WRITTEN REQUEST: Repeat the lines of the data below, word for word, from the line with "Open the Daily periodicity dropdown" up to and including the line with "Action: point(788,368)".

-- EXERCISE MATERIAL start --

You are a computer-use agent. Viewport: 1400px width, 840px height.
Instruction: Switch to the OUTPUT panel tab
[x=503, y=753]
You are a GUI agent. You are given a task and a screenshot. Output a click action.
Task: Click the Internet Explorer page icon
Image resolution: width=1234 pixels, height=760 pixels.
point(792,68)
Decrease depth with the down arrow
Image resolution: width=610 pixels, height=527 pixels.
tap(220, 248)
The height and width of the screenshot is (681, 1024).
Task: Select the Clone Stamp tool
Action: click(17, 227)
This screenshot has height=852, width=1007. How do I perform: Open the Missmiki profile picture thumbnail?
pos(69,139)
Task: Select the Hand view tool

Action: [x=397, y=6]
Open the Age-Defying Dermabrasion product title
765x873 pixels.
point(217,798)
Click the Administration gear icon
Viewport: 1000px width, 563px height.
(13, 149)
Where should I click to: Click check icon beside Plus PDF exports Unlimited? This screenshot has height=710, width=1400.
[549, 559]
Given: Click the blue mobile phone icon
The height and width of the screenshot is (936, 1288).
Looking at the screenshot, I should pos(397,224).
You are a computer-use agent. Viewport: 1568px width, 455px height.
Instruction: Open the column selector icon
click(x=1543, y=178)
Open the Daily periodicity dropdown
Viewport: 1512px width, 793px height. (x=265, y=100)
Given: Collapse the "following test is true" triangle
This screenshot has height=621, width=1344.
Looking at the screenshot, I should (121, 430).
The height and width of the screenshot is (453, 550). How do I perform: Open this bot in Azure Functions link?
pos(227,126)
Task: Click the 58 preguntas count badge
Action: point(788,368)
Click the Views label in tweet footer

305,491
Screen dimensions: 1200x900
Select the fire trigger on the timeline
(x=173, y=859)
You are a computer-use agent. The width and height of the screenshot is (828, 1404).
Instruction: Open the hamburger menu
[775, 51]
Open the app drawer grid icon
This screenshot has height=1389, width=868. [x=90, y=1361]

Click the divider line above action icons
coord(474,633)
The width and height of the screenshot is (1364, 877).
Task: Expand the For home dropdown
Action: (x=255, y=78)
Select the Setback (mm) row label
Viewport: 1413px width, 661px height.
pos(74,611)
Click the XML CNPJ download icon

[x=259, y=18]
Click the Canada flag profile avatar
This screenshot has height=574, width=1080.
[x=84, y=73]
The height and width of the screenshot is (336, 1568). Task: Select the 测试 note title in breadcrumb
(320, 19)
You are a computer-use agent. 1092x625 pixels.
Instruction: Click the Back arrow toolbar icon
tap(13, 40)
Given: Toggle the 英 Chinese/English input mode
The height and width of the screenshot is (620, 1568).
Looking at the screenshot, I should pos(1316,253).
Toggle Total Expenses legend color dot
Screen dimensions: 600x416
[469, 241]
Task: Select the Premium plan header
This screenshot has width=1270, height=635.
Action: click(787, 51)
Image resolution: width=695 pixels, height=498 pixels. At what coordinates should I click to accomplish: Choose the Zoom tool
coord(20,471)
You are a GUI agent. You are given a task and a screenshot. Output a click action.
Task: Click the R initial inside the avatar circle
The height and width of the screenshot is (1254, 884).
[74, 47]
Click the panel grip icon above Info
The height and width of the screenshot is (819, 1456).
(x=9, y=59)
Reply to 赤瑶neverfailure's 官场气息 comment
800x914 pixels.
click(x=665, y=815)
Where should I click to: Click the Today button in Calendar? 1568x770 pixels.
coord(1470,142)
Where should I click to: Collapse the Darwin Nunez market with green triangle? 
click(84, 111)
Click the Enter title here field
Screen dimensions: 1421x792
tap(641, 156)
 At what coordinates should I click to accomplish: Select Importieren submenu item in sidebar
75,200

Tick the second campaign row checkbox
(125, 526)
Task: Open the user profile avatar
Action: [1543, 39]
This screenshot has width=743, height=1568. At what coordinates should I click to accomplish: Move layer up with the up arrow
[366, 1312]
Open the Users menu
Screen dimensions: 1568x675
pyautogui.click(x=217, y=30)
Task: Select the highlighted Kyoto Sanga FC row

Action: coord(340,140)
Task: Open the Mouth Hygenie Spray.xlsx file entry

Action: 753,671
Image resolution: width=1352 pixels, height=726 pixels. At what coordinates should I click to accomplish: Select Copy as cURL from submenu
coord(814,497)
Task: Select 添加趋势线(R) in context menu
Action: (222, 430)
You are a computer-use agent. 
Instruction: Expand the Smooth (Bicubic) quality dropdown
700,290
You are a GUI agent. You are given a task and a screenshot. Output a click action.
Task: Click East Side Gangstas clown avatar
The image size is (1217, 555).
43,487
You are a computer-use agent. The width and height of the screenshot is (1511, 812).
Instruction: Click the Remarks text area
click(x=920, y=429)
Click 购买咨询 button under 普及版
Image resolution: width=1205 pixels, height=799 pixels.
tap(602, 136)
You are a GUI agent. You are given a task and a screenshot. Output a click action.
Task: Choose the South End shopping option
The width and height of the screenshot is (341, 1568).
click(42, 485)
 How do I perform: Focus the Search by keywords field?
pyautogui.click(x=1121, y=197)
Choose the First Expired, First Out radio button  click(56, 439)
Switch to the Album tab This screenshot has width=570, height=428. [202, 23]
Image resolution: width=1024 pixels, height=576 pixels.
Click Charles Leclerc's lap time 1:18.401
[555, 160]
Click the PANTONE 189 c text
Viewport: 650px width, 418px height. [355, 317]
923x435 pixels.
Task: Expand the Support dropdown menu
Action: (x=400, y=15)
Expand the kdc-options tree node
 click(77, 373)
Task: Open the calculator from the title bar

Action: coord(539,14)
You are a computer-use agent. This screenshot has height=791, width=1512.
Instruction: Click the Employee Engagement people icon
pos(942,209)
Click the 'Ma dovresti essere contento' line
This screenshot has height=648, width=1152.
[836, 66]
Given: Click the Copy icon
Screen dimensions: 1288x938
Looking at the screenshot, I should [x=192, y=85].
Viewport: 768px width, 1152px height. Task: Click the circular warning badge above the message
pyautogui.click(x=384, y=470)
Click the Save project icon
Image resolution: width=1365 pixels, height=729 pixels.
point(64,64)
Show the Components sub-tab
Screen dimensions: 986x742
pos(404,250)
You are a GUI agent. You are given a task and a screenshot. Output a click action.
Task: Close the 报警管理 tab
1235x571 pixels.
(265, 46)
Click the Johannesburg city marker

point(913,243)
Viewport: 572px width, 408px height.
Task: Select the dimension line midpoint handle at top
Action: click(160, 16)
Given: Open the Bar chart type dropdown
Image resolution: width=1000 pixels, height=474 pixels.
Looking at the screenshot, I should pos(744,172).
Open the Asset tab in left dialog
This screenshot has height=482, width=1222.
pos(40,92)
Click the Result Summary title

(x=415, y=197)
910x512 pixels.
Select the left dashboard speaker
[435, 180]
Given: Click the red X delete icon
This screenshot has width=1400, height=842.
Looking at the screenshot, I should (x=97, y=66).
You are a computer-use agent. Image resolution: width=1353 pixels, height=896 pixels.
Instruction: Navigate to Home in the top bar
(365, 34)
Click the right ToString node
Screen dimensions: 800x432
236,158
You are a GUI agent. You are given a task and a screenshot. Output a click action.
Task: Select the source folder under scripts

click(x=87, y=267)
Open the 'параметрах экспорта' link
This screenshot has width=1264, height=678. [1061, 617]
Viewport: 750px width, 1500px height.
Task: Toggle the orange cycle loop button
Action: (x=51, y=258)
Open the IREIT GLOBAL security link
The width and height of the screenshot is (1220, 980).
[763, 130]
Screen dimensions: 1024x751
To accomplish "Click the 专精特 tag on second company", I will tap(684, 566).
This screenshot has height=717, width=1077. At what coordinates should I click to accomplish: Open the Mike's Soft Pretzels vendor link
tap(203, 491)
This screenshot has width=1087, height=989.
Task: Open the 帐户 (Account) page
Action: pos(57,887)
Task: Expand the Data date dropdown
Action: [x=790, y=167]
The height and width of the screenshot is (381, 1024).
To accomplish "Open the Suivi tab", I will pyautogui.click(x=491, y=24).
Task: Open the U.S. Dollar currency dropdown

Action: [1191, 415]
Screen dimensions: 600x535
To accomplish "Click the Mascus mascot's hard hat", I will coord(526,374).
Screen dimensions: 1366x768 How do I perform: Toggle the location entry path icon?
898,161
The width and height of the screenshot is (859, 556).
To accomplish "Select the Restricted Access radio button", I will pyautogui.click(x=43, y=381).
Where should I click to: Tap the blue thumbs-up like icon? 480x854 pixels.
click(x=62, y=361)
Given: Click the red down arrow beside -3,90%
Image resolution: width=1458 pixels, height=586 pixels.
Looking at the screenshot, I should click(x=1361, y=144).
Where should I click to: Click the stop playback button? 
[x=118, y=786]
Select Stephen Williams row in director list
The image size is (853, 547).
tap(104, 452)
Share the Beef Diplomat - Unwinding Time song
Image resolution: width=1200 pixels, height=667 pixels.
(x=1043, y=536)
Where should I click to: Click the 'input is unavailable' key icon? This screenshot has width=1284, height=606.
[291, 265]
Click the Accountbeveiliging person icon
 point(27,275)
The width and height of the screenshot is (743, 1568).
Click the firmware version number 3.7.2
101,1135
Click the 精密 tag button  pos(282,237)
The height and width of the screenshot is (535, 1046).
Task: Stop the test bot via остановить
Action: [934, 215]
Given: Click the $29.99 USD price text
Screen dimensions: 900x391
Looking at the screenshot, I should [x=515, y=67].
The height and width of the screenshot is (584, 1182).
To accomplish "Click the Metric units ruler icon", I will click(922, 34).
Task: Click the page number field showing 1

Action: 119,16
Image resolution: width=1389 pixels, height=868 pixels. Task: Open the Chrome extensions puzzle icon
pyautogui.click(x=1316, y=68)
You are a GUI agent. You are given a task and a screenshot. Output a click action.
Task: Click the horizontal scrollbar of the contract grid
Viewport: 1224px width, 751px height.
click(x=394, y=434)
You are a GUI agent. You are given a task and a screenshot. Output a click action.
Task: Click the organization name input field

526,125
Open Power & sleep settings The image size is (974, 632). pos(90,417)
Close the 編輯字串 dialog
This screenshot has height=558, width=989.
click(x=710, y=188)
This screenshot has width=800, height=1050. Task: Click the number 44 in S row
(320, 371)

-- EXERCISE MATERIAL end --

SOLUTION BELOW:
Open the Daily periodicity dropdown
Viewport: 1512px width, 793px height. (x=265, y=100)
Given: Collapse the "following test is true" triangle
This screenshot has height=621, width=1344.
Looking at the screenshot, I should (121, 430).
The height and width of the screenshot is (453, 550). How do I perform: Open this bot in Azure Functions link?
pos(227,126)
Task: Click the 58 preguntas count badge
Action: point(788,368)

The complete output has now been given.